**SET EXERCISE:** Convert the items below into a JSON list of strings, one string per line. Skip blank lines and leave the pictures out.
=======
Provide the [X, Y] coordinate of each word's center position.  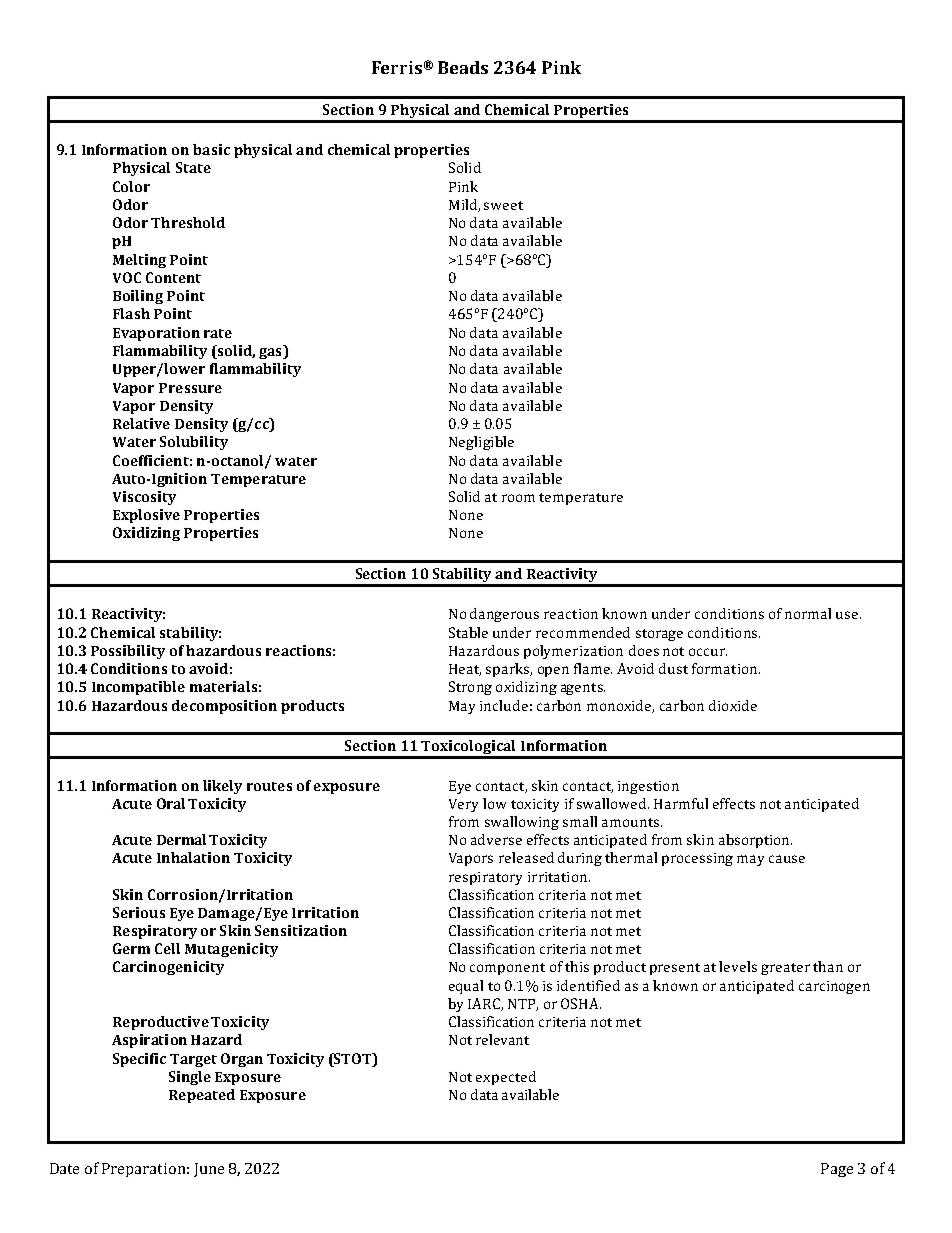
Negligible [481, 443]
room [518, 498]
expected [506, 1078]
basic [211, 149]
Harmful [681, 803]
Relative [141, 423]
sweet [503, 205]
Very [463, 805]
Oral [171, 803]
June [209, 1170]
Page [837, 1170]
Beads [463, 67]
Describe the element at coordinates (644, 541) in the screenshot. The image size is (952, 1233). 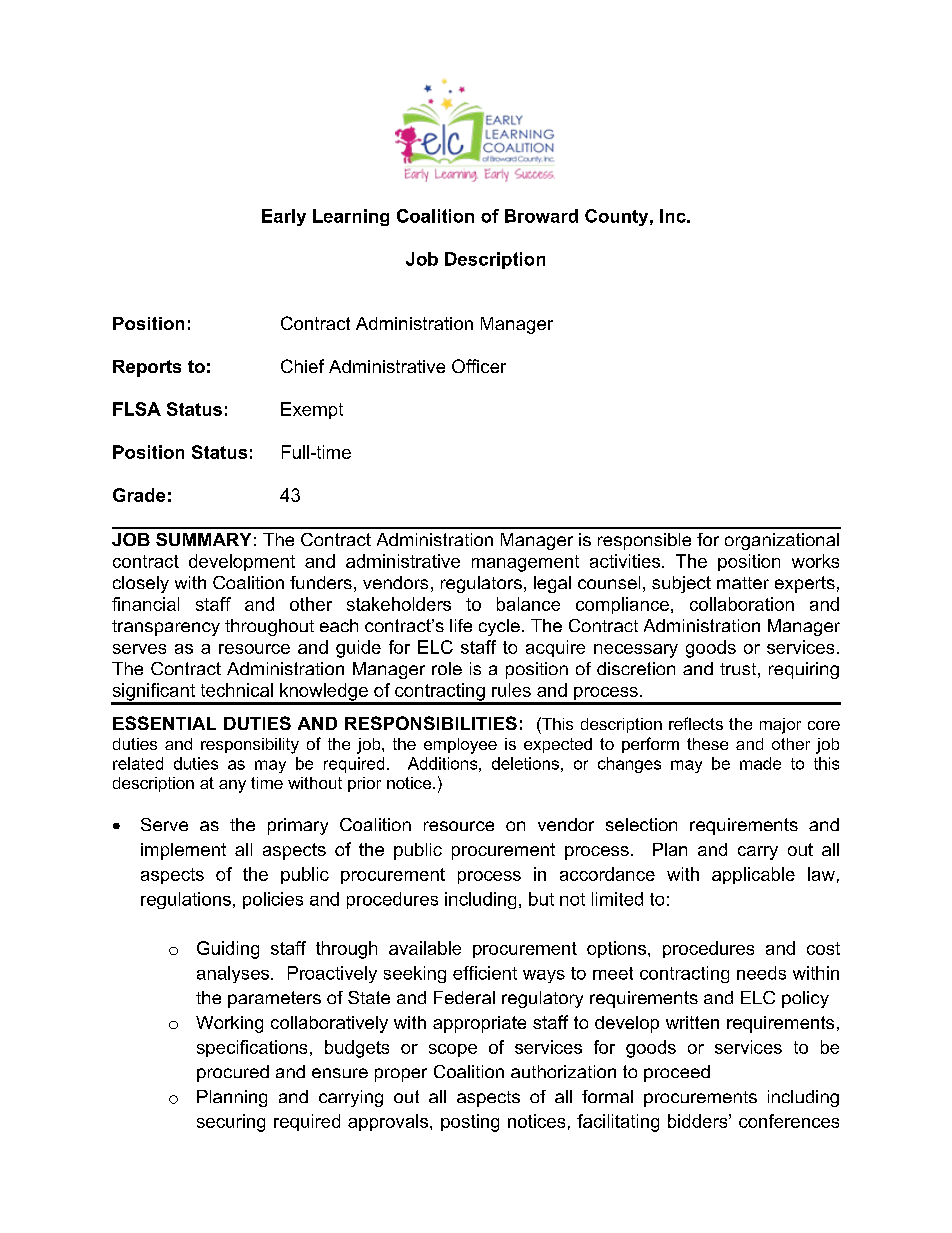
I see `responsible` at that location.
=======
**EXPECTED ANSWER:**
[
  "Provide the [X, Y] coordinate of each word's center position.  ",
  "Negligible [481, 443]",
  "room [518, 498]",
  "expected [506, 1078]",
  "basic [211, 149]",
  "Harmful [681, 803]",
  "Relative [141, 423]",
  "sweet [503, 205]",
  "Very [463, 805]",
  "Oral [171, 803]",
  "June [209, 1170]",
  "Page [837, 1170]",
  "Beads [463, 67]",
  "Describe the element at coordinates (644, 541) in the screenshot. The image size is (952, 1233). ",
  "I see `responsible` at that location."
]